◆ What is required ◆
Using the material below, print the line that contains "Given: Go to the Home page icon", the line that contains "The height and width of the screenshot is (507, 750).", and every line in between, exactly and nothing else.

◆ Provided data ◆
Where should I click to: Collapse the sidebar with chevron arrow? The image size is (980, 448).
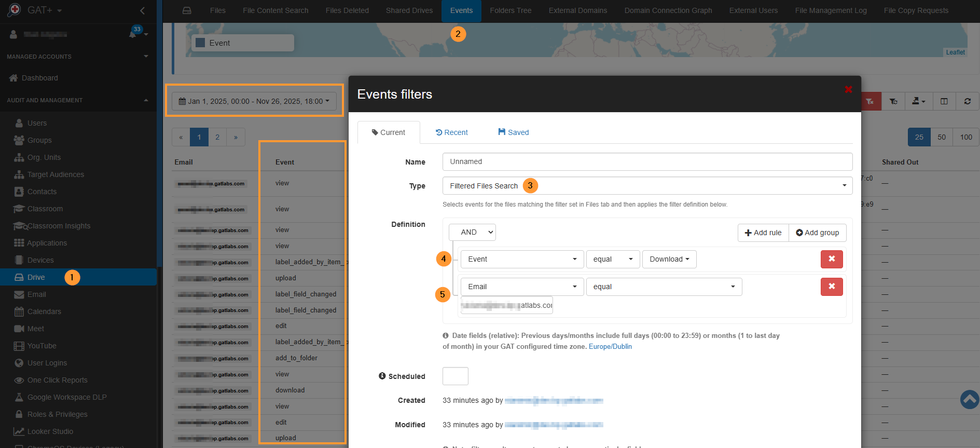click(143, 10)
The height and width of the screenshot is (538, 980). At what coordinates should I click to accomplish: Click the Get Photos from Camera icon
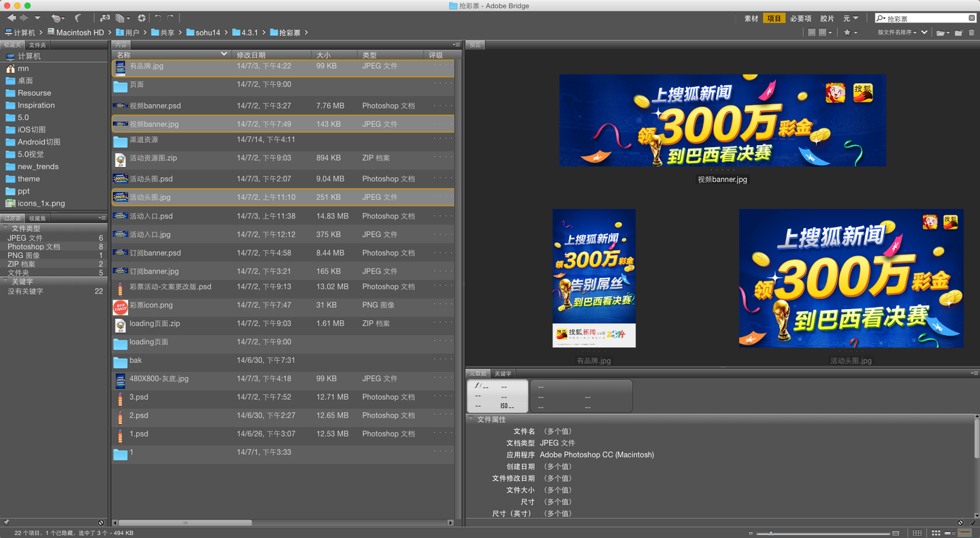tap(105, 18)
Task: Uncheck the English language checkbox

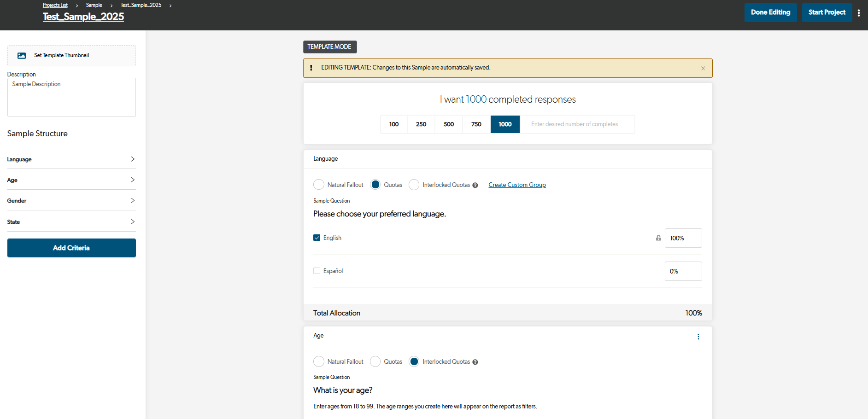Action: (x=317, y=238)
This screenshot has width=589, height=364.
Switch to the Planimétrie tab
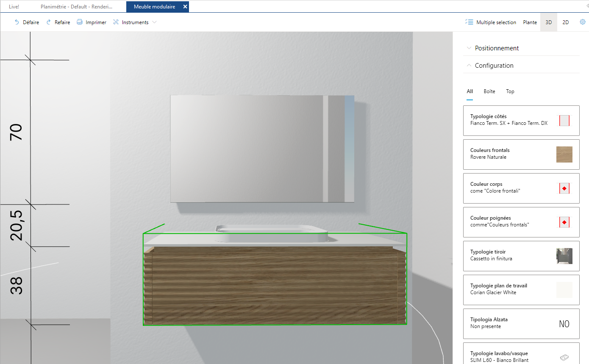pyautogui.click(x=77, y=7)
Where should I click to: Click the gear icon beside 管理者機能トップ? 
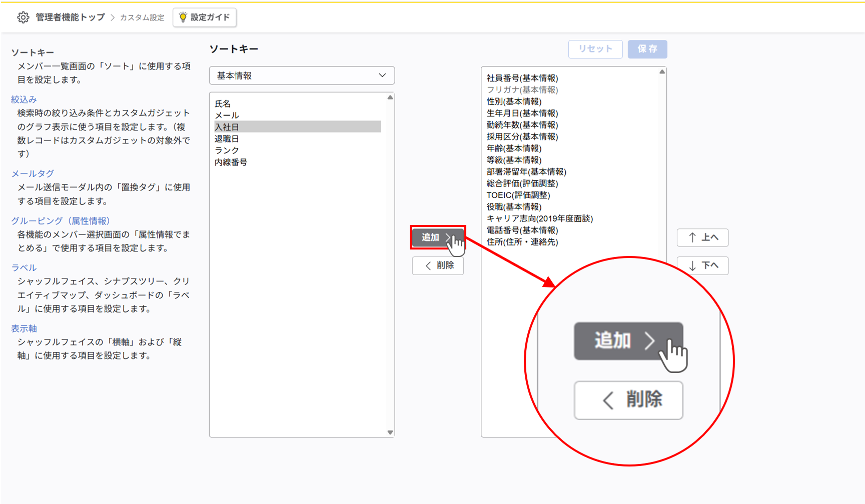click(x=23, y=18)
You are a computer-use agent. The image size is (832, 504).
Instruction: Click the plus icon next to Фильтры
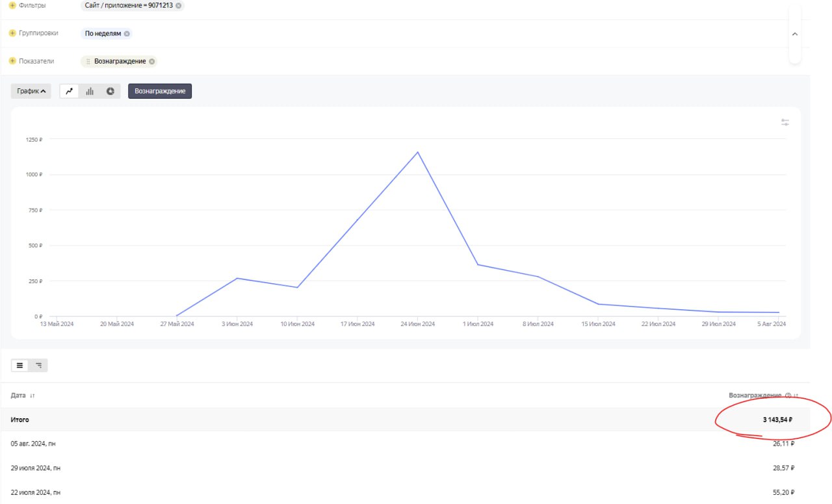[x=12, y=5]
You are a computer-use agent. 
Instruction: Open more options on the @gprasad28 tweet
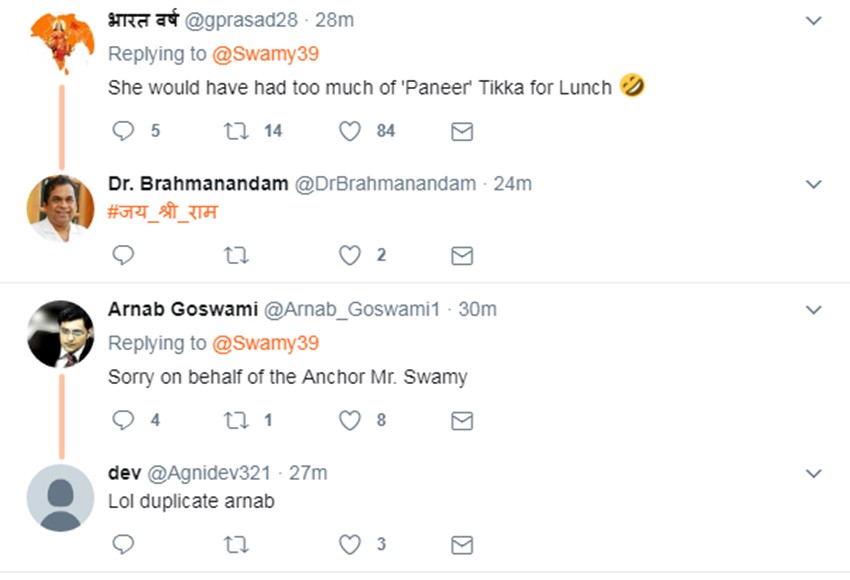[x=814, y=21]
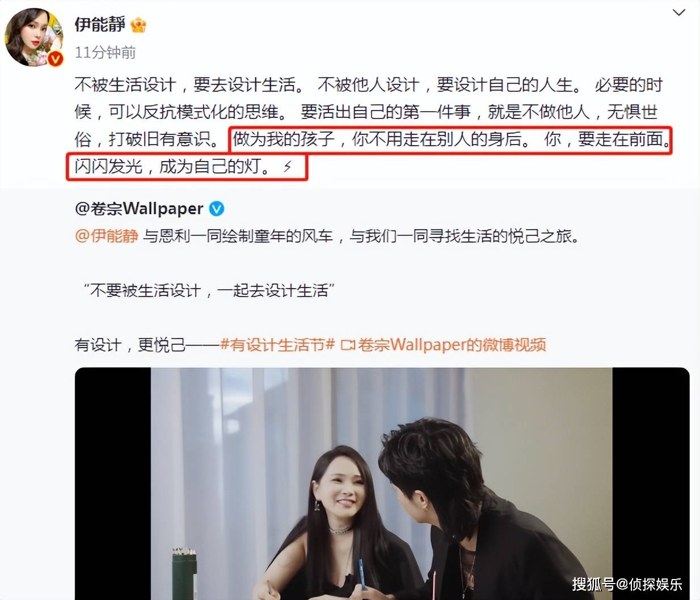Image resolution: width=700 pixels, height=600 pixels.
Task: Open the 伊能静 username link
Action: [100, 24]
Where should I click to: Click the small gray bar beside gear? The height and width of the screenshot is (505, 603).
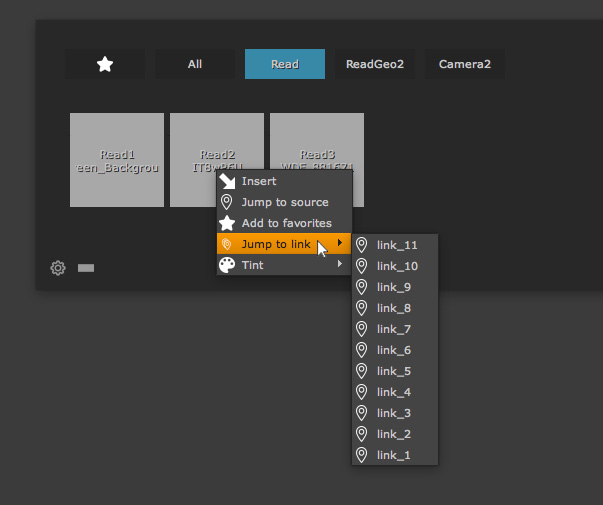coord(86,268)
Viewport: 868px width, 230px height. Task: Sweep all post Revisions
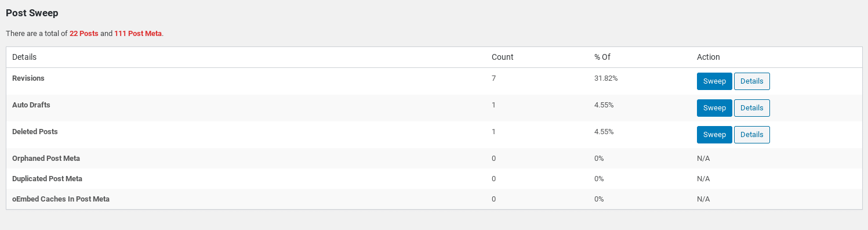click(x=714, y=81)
---
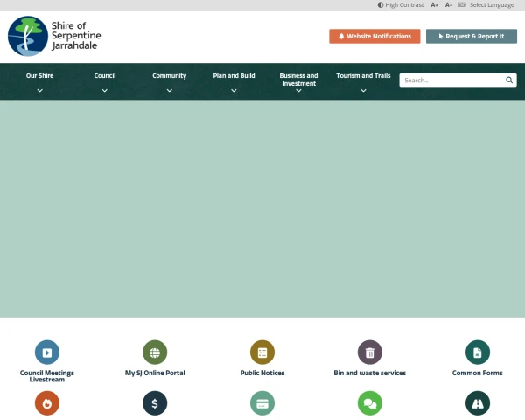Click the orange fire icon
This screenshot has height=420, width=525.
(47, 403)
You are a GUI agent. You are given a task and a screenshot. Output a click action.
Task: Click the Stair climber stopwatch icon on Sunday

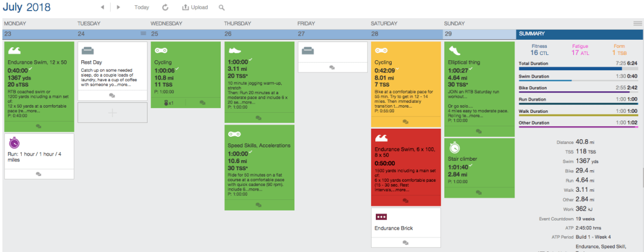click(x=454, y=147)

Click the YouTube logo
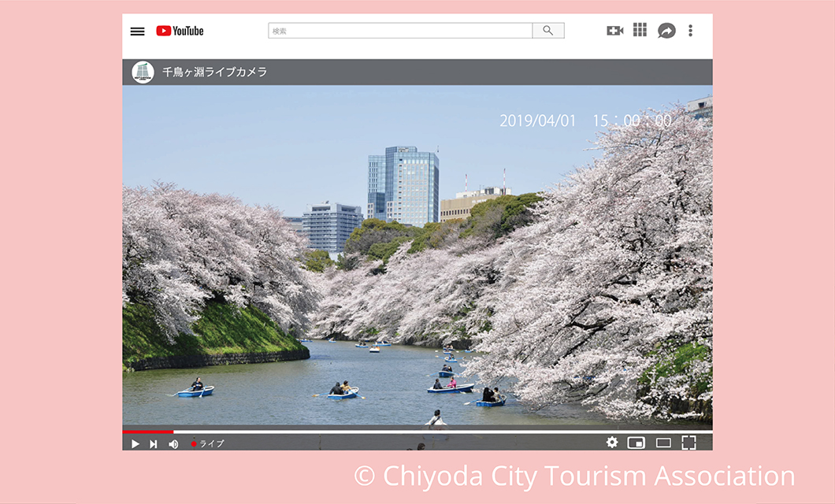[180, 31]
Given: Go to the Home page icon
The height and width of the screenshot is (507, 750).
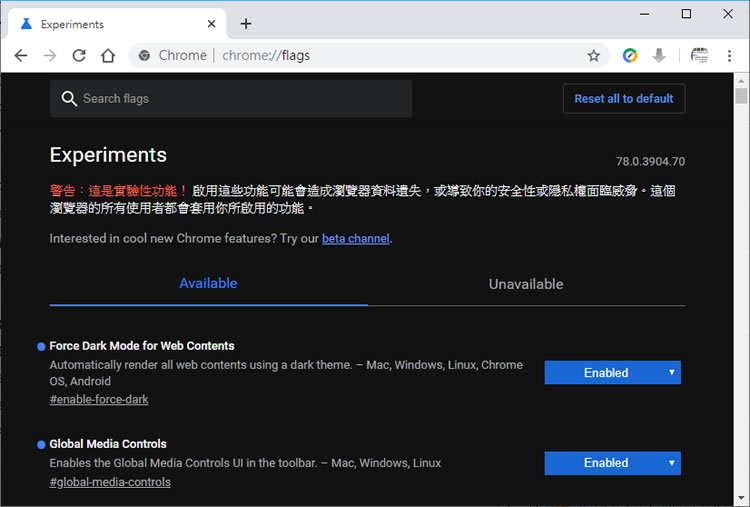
---
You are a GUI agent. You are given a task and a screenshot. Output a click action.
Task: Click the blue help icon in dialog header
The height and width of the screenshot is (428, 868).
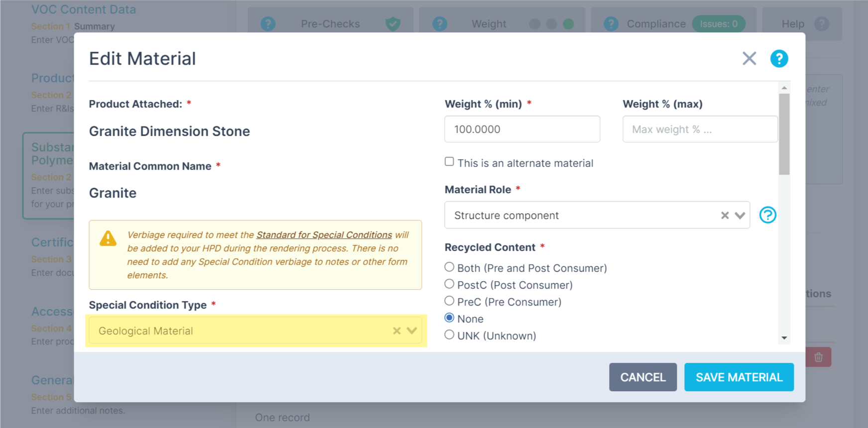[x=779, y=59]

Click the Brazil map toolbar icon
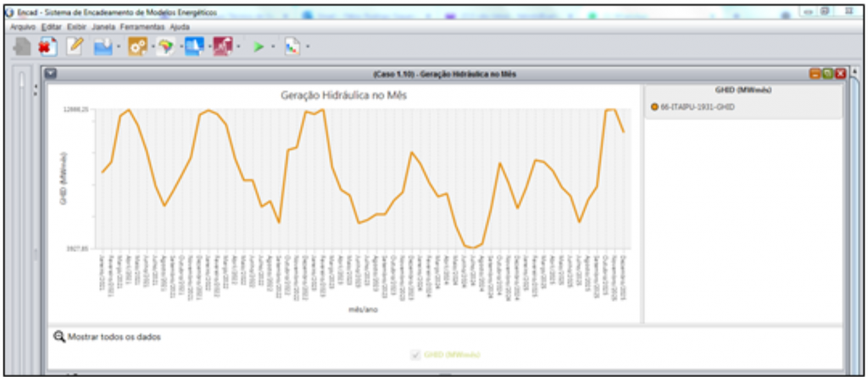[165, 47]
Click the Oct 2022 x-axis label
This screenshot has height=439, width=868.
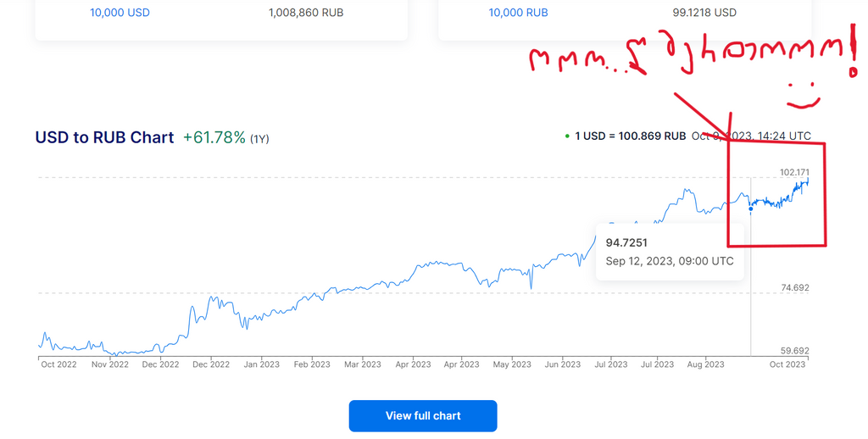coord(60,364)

◆ Solution ◆
Given: Go to the Home page icon
The height and width of the screenshot is (507, 750).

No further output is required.